-- Source material --
— BEGIN —

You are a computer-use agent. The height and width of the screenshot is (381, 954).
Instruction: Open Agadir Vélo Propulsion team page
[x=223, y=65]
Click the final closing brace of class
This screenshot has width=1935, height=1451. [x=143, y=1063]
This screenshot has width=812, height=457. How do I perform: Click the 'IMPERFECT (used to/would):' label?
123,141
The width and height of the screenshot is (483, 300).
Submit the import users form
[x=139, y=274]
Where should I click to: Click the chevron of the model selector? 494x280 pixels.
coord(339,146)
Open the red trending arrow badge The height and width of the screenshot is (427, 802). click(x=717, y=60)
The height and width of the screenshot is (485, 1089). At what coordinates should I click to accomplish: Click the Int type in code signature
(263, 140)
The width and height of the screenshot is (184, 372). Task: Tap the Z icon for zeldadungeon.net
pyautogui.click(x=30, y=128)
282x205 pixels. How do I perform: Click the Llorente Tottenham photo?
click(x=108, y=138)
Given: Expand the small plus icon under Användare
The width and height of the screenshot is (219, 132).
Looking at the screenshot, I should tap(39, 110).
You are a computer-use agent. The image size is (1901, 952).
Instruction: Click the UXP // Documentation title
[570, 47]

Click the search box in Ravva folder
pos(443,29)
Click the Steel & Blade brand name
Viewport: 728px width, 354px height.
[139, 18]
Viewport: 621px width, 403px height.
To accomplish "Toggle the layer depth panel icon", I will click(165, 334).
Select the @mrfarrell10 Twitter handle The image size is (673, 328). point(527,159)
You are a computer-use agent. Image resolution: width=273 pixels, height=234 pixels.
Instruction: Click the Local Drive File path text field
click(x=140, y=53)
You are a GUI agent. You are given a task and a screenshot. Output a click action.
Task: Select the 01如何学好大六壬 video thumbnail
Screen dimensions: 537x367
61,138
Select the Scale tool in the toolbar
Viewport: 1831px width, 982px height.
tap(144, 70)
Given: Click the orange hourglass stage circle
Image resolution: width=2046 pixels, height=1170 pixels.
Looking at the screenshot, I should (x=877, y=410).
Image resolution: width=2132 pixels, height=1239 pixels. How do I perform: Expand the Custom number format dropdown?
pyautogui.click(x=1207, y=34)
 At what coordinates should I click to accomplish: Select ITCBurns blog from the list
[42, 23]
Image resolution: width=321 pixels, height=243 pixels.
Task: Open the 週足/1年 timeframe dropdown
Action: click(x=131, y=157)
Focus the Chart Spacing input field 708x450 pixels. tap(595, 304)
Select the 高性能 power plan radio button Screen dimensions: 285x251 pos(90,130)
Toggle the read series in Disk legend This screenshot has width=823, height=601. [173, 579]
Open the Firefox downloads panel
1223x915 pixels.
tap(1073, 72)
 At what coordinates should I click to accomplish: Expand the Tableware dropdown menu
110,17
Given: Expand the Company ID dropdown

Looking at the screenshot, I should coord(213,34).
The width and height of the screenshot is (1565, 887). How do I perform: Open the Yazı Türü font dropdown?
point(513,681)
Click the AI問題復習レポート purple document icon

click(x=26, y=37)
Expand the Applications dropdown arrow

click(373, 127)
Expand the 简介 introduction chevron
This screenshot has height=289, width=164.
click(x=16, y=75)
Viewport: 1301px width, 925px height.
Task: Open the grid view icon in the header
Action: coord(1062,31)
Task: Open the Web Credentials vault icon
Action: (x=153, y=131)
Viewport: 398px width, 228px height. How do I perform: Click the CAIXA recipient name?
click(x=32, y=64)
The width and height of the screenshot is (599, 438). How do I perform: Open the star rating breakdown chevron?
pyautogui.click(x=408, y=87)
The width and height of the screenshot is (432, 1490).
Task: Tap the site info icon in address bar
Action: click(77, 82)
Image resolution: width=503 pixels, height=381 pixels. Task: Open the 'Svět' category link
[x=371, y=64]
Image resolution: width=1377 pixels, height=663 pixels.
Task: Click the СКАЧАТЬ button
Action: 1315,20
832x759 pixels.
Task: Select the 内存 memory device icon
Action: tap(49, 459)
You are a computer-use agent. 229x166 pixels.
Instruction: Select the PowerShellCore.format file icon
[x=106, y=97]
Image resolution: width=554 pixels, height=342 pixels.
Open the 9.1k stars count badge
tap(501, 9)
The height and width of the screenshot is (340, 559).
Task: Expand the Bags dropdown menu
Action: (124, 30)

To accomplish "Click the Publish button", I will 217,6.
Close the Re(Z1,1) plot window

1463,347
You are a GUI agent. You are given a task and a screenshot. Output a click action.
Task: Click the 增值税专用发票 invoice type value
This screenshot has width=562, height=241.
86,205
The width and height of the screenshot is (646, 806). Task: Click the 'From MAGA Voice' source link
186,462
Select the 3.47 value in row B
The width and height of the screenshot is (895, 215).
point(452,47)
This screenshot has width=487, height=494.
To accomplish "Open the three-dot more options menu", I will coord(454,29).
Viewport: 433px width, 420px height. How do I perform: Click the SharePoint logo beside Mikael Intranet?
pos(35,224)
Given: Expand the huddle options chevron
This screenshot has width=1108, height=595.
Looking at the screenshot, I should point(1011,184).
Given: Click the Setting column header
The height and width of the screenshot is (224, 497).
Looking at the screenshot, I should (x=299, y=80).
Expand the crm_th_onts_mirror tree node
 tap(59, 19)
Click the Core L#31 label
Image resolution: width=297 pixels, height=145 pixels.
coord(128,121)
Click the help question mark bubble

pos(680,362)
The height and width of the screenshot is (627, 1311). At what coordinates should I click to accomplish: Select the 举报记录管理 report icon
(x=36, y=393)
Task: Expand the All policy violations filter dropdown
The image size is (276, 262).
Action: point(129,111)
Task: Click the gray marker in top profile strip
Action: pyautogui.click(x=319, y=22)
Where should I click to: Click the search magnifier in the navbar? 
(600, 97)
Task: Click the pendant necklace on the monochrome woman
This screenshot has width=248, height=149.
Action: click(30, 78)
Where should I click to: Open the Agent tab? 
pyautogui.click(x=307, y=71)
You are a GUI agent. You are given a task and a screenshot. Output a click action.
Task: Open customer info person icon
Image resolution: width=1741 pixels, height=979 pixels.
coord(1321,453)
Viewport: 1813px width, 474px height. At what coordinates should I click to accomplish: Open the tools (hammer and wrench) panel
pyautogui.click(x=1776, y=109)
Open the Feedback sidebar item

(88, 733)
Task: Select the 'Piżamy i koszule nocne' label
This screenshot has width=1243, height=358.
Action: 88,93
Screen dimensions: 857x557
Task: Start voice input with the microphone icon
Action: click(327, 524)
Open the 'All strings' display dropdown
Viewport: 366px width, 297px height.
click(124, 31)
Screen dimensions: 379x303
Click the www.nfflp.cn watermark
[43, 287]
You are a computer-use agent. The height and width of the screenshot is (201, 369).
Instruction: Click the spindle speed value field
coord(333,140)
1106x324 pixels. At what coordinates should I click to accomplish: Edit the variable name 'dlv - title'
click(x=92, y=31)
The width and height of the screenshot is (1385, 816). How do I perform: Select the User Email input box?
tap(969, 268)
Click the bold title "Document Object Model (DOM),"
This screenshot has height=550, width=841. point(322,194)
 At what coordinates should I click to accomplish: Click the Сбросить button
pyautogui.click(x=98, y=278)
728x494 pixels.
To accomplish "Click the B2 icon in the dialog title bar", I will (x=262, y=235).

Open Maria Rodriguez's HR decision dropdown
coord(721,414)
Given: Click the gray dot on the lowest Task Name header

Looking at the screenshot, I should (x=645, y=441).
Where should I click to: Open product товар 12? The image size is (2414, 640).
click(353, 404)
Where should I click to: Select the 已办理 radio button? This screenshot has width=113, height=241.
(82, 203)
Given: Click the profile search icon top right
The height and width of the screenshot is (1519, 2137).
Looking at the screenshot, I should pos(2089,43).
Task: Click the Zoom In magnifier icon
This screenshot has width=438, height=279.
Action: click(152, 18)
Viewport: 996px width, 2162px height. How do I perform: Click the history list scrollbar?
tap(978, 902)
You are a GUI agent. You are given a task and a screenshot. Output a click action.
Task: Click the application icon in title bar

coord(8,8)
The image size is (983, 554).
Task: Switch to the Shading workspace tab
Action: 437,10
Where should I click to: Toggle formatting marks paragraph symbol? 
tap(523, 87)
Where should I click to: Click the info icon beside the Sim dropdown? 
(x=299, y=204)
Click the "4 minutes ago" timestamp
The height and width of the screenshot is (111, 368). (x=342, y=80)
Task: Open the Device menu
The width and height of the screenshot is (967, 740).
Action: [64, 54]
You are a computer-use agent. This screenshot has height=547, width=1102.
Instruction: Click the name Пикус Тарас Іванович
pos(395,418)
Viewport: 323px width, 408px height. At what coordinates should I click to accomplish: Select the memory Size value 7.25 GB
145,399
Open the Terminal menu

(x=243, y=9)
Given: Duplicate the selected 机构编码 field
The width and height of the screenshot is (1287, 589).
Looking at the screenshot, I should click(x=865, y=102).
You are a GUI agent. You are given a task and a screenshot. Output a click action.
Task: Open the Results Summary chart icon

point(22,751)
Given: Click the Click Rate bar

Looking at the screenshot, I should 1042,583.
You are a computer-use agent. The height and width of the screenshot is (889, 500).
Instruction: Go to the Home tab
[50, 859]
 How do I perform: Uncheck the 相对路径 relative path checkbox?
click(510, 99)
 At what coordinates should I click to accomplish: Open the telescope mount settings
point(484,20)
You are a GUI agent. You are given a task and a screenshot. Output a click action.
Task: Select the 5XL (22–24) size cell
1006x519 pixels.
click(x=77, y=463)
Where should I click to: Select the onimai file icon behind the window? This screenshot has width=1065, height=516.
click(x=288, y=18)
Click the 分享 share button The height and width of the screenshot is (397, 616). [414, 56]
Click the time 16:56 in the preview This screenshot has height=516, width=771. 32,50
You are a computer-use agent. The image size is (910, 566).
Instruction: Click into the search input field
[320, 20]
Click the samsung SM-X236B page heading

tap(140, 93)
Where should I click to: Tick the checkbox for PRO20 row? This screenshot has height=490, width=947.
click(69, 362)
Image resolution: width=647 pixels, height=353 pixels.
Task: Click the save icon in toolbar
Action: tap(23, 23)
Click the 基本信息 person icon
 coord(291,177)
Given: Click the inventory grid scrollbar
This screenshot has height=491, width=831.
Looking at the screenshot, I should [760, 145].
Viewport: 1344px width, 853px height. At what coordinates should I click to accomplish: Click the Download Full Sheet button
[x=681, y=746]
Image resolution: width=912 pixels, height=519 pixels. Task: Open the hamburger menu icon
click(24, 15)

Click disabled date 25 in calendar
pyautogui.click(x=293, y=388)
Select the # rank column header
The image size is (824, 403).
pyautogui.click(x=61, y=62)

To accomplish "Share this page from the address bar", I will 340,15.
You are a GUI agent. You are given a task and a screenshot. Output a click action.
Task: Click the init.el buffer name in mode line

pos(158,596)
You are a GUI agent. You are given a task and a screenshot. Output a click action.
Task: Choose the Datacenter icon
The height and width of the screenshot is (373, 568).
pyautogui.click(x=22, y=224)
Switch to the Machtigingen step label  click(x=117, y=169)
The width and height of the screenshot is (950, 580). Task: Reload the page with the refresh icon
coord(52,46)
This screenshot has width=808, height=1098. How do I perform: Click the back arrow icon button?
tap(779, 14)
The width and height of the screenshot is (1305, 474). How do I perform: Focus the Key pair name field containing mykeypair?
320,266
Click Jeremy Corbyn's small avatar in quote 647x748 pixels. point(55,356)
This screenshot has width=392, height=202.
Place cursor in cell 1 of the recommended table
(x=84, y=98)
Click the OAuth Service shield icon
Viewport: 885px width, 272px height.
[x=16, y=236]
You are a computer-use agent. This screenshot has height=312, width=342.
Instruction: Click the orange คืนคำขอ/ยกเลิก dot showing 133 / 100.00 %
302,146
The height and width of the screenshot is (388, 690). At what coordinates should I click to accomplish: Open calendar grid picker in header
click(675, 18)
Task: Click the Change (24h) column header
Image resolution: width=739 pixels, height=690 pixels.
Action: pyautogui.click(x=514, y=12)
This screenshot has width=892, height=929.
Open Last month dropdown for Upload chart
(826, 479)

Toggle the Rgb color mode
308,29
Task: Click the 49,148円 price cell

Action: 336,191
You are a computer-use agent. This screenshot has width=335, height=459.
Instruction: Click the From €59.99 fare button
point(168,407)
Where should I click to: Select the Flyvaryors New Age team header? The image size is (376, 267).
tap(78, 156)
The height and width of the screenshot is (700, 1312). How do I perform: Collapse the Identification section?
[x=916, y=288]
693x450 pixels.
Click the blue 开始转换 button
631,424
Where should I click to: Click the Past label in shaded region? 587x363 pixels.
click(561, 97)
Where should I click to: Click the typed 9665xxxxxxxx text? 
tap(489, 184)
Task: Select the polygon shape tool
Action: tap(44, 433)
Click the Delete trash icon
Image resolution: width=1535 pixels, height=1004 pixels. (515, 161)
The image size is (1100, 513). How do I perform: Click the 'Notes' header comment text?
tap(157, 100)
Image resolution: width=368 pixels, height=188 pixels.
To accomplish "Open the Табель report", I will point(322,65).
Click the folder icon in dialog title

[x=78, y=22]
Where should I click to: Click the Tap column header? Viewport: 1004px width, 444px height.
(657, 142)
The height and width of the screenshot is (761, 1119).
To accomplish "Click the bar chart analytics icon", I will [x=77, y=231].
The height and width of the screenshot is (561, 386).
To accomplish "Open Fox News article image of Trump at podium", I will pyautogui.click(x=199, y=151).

— END —

-- Stated goal --
Reproduce the records word for word, starting with their first line and going on through the line that contains "This screenshot has width=1935, height=1451.", with both of those lines included.

-- Result of the exercise --
You are a computer-use agent. The height and width of the screenshot is (381, 954).
Instruction: Open Agadir Vélo Propulsion team page
[x=223, y=65]
Click the final closing brace of class
This screenshot has width=1935, height=1451. [x=143, y=1063]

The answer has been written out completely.